UNIVERSITY OF PENNSYLVANIA - AFRICAN STUDIES CENTER
IRIN-WA Update 520 for 2-3 August [19990807]

IRIN-WA Update 520 for 2-3 August [19990807]


U N I T E D N A T I O N S Office for the Coordination of Humanitarian Affairs Integrated Regional Information Network for West Africa

Tel: +225 21 73 54 Fax: +225 21 63 35 e-mail: irin-wa@ocha.unon.org

IRIN-WA Update 520 of events in West Africa (Monday 2 August and Tuesday 3 August 1999)

SIERRA LEONE: ECOMOG troops delay departure

Malian troops serving in the ECOWAS Peace Monitoring Group (ECOMOG) force have had their departure delayed, ECOMOG spokesman Lieutenant Colonel Chris Olukolade told IRIN on Tuesday.

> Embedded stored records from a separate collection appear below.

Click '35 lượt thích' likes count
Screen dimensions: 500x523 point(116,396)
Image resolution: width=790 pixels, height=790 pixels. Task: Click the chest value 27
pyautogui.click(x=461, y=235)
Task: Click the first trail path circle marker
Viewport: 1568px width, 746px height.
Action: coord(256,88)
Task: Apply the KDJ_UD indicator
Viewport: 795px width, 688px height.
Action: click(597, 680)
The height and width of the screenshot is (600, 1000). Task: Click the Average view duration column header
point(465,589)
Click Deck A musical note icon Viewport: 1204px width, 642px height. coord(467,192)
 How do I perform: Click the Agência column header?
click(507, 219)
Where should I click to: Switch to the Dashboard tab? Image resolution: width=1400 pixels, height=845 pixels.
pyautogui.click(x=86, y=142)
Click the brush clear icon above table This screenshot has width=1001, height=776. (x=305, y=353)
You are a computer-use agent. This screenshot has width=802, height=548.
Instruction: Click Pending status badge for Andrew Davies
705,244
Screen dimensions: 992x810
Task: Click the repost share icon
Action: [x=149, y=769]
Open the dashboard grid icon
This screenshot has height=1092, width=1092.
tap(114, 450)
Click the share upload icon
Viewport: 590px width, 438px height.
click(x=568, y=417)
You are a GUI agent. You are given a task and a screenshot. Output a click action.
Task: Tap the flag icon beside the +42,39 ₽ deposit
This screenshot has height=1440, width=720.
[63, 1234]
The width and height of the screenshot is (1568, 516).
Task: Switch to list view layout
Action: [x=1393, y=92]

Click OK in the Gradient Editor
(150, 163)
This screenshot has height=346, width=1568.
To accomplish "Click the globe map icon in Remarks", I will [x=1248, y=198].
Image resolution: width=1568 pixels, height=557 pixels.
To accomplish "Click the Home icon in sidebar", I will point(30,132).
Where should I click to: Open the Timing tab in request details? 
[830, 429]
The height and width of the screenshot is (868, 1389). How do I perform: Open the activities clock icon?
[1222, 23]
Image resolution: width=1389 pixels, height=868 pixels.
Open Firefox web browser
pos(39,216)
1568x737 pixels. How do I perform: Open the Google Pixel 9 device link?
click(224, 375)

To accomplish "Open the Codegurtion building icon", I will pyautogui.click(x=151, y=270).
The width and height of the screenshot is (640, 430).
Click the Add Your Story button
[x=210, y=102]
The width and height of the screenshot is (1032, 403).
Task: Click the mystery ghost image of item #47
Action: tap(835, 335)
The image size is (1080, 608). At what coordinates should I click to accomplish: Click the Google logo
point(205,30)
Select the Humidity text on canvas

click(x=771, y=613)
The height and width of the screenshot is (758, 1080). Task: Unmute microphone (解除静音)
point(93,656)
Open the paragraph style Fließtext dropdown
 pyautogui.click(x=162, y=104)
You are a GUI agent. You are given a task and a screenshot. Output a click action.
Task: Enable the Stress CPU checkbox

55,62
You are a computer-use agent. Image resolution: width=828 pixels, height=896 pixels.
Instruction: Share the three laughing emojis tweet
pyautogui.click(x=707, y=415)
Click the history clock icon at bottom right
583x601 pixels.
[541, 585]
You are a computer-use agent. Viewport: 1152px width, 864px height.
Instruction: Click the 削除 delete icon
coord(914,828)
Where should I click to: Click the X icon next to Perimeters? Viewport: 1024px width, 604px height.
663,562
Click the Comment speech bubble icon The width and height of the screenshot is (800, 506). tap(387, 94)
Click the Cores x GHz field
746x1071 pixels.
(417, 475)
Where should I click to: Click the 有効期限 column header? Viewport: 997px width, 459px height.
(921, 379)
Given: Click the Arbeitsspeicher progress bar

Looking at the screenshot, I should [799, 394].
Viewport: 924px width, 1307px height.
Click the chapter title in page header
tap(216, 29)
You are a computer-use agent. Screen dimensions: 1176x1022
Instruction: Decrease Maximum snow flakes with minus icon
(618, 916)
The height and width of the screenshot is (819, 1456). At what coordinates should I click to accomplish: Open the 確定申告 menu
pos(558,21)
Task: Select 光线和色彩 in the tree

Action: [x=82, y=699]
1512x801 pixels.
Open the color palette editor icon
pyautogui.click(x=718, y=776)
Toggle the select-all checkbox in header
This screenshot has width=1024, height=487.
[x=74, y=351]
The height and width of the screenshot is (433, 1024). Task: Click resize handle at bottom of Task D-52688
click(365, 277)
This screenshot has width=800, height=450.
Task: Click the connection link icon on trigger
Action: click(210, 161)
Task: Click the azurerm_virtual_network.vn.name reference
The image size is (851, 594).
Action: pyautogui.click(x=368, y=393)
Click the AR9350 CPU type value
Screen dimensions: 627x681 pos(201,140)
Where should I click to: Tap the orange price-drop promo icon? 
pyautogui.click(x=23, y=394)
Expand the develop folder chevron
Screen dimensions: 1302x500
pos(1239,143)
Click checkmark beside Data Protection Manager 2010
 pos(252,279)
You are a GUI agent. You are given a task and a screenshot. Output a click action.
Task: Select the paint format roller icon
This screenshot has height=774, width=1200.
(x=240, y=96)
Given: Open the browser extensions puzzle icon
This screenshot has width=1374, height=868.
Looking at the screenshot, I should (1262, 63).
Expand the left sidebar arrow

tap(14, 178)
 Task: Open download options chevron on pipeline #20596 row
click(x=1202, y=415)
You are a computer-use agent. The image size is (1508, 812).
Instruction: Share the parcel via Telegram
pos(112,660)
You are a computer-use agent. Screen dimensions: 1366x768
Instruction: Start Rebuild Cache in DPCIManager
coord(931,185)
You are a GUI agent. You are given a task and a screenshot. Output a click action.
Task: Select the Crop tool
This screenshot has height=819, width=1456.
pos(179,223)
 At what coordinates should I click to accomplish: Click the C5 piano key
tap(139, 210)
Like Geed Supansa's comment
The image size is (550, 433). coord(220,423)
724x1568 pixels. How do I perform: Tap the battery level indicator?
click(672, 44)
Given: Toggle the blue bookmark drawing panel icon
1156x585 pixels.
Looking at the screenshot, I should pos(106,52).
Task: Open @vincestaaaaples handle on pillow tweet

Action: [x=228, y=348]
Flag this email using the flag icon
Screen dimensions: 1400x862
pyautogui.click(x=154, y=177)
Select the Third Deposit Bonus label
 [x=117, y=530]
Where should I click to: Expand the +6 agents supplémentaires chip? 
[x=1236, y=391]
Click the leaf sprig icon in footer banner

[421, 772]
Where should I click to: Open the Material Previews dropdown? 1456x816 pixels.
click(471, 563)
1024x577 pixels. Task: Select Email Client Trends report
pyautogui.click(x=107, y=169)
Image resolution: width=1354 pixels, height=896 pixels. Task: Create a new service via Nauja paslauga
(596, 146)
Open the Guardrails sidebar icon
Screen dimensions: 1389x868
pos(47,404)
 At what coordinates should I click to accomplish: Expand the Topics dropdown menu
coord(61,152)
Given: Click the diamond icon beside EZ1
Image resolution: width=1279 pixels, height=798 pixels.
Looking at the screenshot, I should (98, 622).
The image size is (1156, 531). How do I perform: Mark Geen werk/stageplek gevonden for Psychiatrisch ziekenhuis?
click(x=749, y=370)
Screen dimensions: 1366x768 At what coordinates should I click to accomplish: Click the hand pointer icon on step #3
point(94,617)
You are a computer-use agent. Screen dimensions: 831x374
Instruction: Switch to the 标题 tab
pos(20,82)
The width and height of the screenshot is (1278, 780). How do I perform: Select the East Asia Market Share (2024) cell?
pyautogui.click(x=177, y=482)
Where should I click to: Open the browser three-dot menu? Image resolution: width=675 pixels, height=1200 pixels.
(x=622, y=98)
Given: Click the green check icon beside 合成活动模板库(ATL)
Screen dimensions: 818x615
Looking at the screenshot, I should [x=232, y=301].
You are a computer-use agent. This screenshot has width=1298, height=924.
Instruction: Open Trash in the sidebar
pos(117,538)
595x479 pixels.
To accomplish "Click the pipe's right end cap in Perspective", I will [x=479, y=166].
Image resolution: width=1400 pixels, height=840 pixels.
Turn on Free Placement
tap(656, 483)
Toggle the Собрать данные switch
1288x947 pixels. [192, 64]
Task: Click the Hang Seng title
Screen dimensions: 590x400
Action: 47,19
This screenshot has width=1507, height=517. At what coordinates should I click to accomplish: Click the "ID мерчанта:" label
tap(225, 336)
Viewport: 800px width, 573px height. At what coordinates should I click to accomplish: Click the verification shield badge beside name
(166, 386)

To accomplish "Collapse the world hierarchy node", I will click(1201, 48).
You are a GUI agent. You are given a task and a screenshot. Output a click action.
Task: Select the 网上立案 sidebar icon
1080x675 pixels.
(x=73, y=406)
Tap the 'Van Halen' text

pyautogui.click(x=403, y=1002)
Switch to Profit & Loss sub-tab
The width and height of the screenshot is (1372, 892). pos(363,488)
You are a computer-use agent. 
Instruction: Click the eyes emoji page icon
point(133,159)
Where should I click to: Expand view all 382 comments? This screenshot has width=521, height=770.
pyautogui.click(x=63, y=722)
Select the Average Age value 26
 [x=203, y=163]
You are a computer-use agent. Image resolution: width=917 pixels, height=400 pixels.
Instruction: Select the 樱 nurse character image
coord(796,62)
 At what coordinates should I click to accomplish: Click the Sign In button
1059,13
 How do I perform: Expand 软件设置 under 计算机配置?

Some 150 soldiers were due to leave on Sunday but, according to Olukolade, there were some "hitches in the travel arrangements" and they are still in Freetown. He said he did not have a new departure date for the soldiers and was not aware of any other departures of ECOMOG troops in the coming weeks.

Secretary-General proposes greater UN presence

UN Secretary-General Kofi Annan, in a report submitted to the Security Council on Monday, has recommended an immediate increase in the number of military observers from the current authorised strength of 70 to 210, according to the UN Department of Public Information.

The Lome Peace Agreement, signed on 7 July, requires the UN Observer Mission in Sierra Leone (UNOMSIL) to perform significantly expanded and new tasks in close coordination with ECOMOG, Annan said. He said ECOMOG's mandate will need to be revised by the Economic Community of West African States (ECOWAS) in consultation with the United Nations.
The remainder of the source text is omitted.